Première inclusion :
Y ∈ Ker(A)
⇒ AY = 0
⇒ ᵀAAY = ᵀA(AY) = 0
⇒ Y ∈ Ker(ᵀAA).
⇒ Ker(A) ⊂ Ker(ᵀAA).
Réciproquement,
Y ∈ Ker(ᵀAA)
⇒ ᵀAAY = 0
⇒ ᵀYᵀAAY = 0
⇒ ‖AY‖² = 0
⇒ AY = 0
⇒ Y ∈ Ker(A).
⇒ Ker(ᵀAA) ⊂ Ker(A).
Finalement, Ker(ᵀAA) = Ker(A) = {0}. Ainsi ᵀAA est injective. Comme ᵀAA ∈ Mₚ(ℝ),
⇒ ᵀAA est inversible.
Étape 2 – Détermination du projecteur
Soit B ∈ Mₙ,₁(ℝ) et posons Y = PB. Comme Y ∈ Im(A), ∃ X ∈ Mₚ,₁(ℝ), Y = AX.

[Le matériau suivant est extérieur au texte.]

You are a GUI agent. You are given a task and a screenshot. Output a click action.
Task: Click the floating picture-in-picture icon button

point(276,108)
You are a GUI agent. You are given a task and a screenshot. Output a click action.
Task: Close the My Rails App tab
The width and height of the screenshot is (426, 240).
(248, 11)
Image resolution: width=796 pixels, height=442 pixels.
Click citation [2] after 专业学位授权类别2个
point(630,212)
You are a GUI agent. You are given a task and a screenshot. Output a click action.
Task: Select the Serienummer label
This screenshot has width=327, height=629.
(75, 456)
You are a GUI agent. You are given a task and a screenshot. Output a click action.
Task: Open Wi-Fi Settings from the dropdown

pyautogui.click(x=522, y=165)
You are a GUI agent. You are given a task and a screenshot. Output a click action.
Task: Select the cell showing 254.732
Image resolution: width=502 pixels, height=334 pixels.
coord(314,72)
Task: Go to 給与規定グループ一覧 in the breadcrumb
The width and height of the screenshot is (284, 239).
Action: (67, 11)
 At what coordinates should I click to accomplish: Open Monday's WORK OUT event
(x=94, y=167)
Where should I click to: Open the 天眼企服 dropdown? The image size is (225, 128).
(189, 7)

De plus, vu que B-PB ⟂ Im(A), on a:
B − Y ⟂ Im(A).
Les colonnes de A appartenant à Im(A),
ᵀA(B − Y) = 0
⇒ ᵀAB = ᵀAY.
⇒ ᵀAB = ᵀAAX. (Comme Y = AX)
⇒ X = (ᵀAA)⁻¹ᵀAB (Puisque ᵀAA est inversible,)
⇒ Y = A(ᵀAA)⁻¹ᵀAB.
Or Y = PB, donc
P = A(ᵀAA)⁻¹ᵀA.
On obtient donc la formule du projecteur orthogonal sur Im(A) :
P = A(ᵀAA)⁻¹ᵀA.
Et surtout, le vecteur X recherché est
Xₘᵢₙ = (ᵀAA)⁻¹ᵀAB.
Lire plus : déterminer si une matrce est inversible
Méthode 2 de résolution de moindres carrés – L’optimisation
On considère directement
f : Mₚ,₁(ℝ) → ℝ
X ↦ ‖AX − B‖².
Minimiser ‖AX − B‖ revient à minimiser son carré.
On développe :
f(X) = (AX − B)ᵀ(AX − B) = ᵀXᵀAAX − 2ᵀBAX + ᵀBB.

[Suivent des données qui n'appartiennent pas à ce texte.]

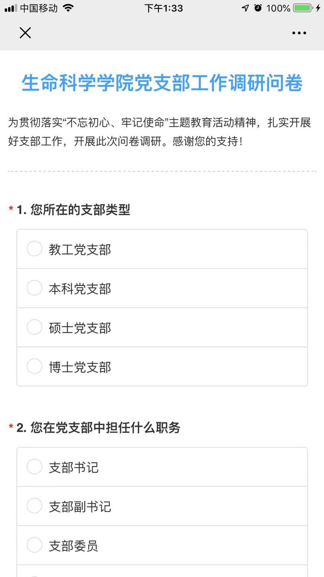Screen dimensions: 324x577
Task: Choose 硕士党支部 as branch type
Action: 34,327
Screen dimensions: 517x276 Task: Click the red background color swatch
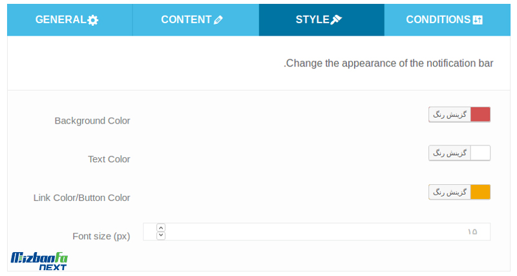(480, 114)
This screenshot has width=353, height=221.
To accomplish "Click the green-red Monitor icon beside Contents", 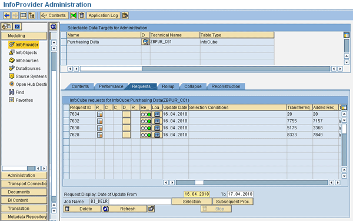I will 74,15.
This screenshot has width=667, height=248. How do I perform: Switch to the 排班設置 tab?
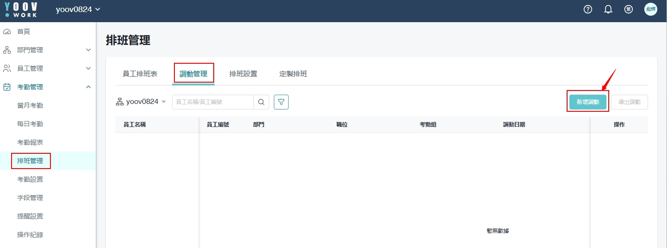click(x=243, y=74)
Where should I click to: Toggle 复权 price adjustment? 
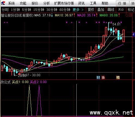pyautogui.click(x=91, y=10)
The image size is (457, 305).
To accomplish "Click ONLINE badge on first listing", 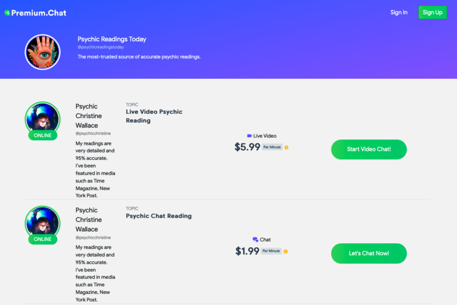I will [x=42, y=135].
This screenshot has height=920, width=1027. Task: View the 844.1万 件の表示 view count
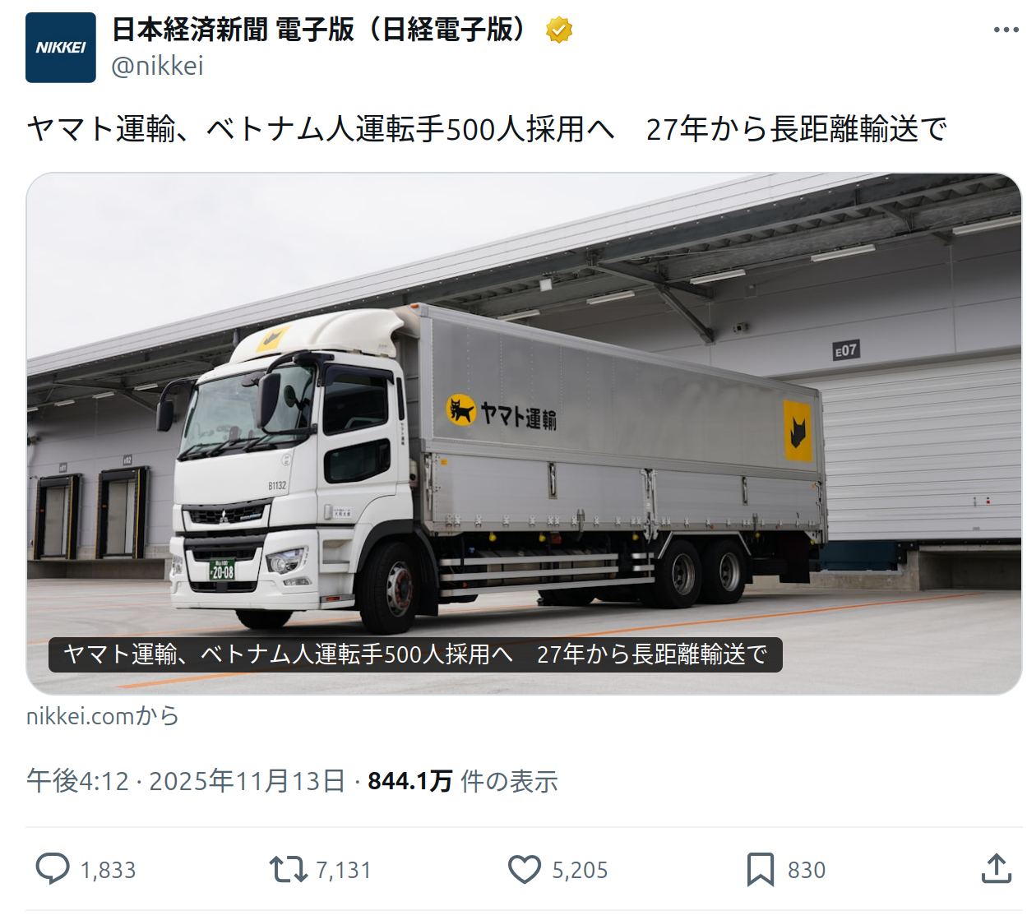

On calcule alors le gradient :
∇f(X) = 2ᵀAAX − 2ᵀAB.
Une condition nécessaire du premier ordre est
∇f(X) = 0
⇒ ᵀAAX = ᵀAB.
Comme ᵀAA est inversible,
X = (ᵀAA)⁻¹ᵀAB.
On retrouve exactement le même résultat.
Montrer qu’il s’agit d’un minimum global
On utilise le théorème du programme sur les formes quadratiques.

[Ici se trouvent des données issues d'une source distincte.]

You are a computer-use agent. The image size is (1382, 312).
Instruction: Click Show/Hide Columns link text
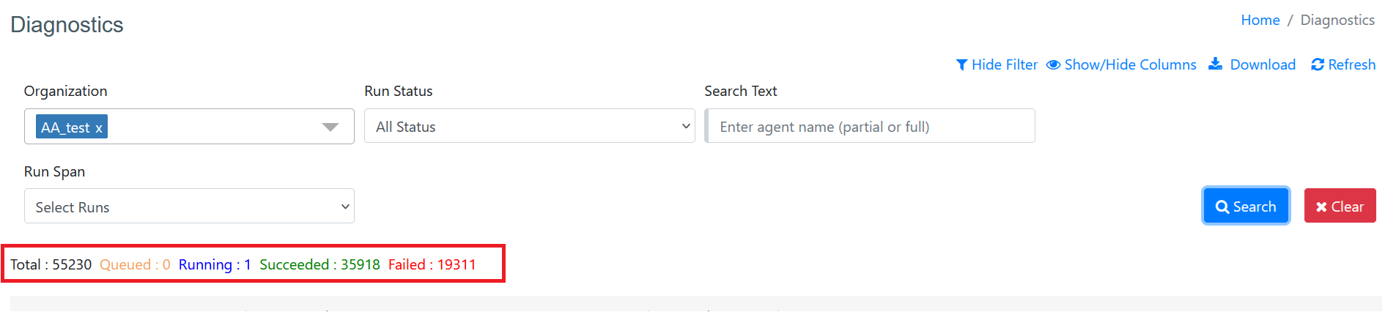tap(1130, 65)
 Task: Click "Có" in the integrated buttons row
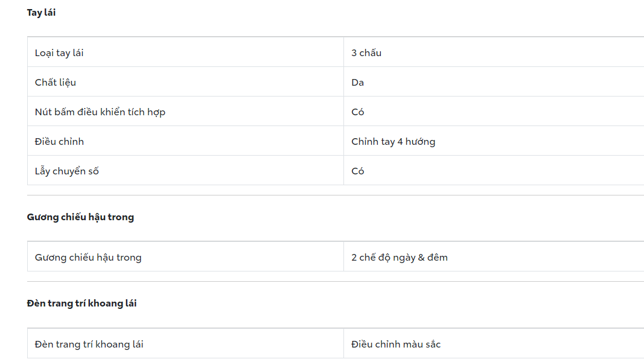(358, 112)
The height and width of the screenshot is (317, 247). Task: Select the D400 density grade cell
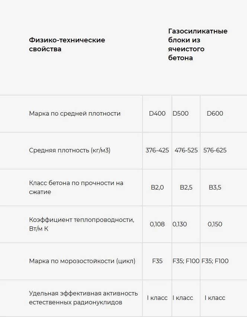[157, 114]

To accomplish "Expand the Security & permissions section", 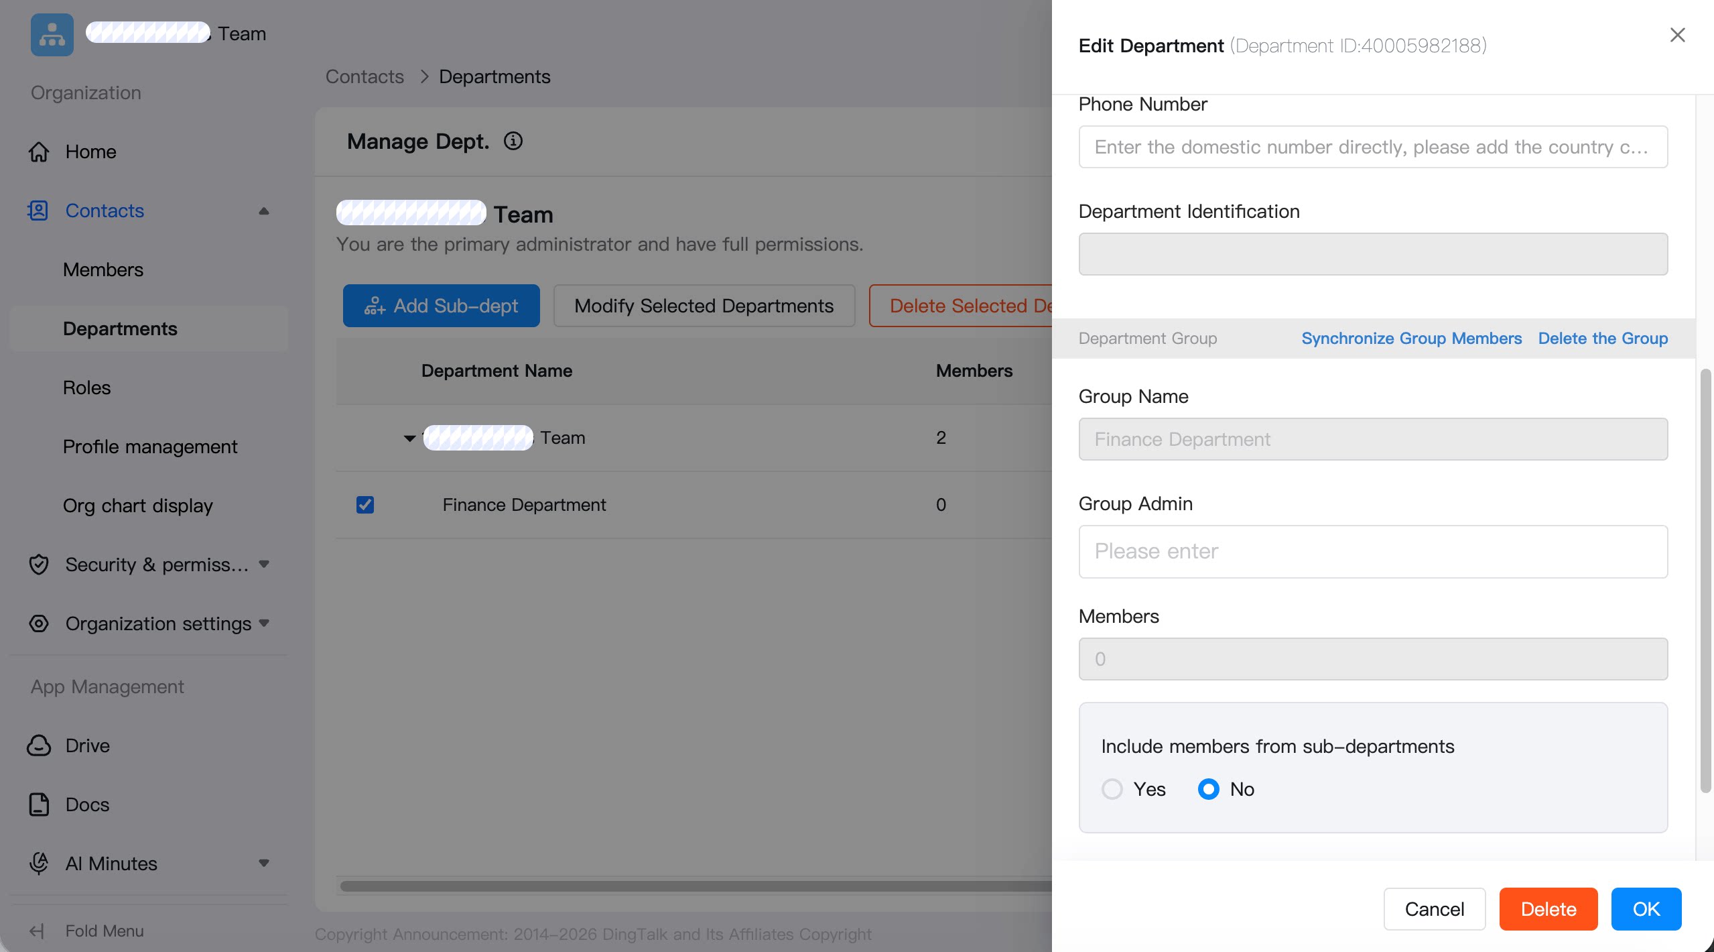I will (264, 564).
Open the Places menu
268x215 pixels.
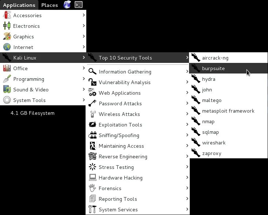(x=50, y=5)
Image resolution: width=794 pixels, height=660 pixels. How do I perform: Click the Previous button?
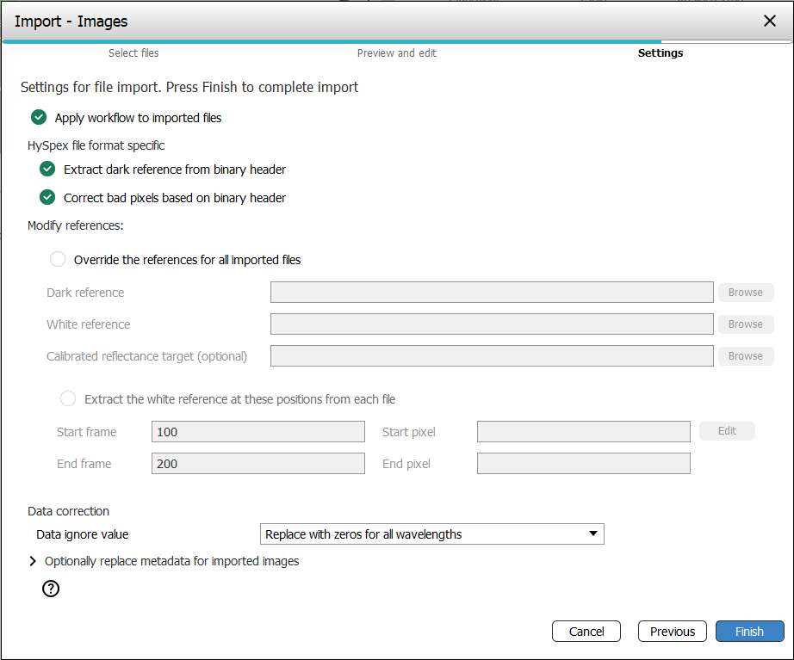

La fonction f est de classe C² sur Mₚ,₁(ℝ) ≃ ℝᵖ, qui est un ouvert convexe.
On a
∇f(X) = 2ᵀAAX − 2ᵀAB
donc sa matrice hessienne est constante :
∇²f(X) = 2ᵀAA.
La forme quadratique associée au hessien est donc, pour X ∈ Mₚ,₁(ℝ) et H ∈ Mₚ,₁(ℝ),
qₓ(H) = ᵀH Hf(X) H
= 2ᵀHᵀAAH
= 2‖AH‖².
Or
‖AH‖² ≥ 0.
Ainsi,
∀X ∈ Mₚ,₁(ℝ), ∀H ∈ Mₚ,₁(ℝ), qₓ(H) ≥ 0.
De plus, on a trouvé précédemment un point critique
X₀ = (ᵀAA)⁻¹ᵀAB.
Le théorème donne donc directement :
f atteint un minimum absolu en X₀.
Ainsi,
Xₘᵢₙ = (ᵀAA)⁻¹ᵀAB.
On retrouve exactement le même résultat que par la méthode du projecteur orthogonal.
Lire plus : comprendre les ouverts et les fermés
Ce qu’il faut retenir des moindres carrés
Les deux méthodes conduisent à la même formule :
Xₘᵢₙ = (ᵀAA)⁻¹ᵀAB.
La première méthode repose sur la géométrie euclidienne: on projette B orthogonalement sur Im(A).
La seconde repose sur l’optimisation : on développe le carré de la norme, on calcule le gradient et on utilise la condition du premier ordre.
Dans les deux cas, le cœur du raisonnement est identique : on cherche le vecteur de Im(A) qui est le plus proche possible de B.
La formule (ᵀAA)⁻¹ᵀA est donc à connaître et surtout à savoir retrouver. Elle apparaît très régulièrement dans les problèmes de moindres carrés et constitue un excellent exemple de la manière dont géométrie, algèbre bilinéaire et optimisation peuvent se rejoindre dans un même problème.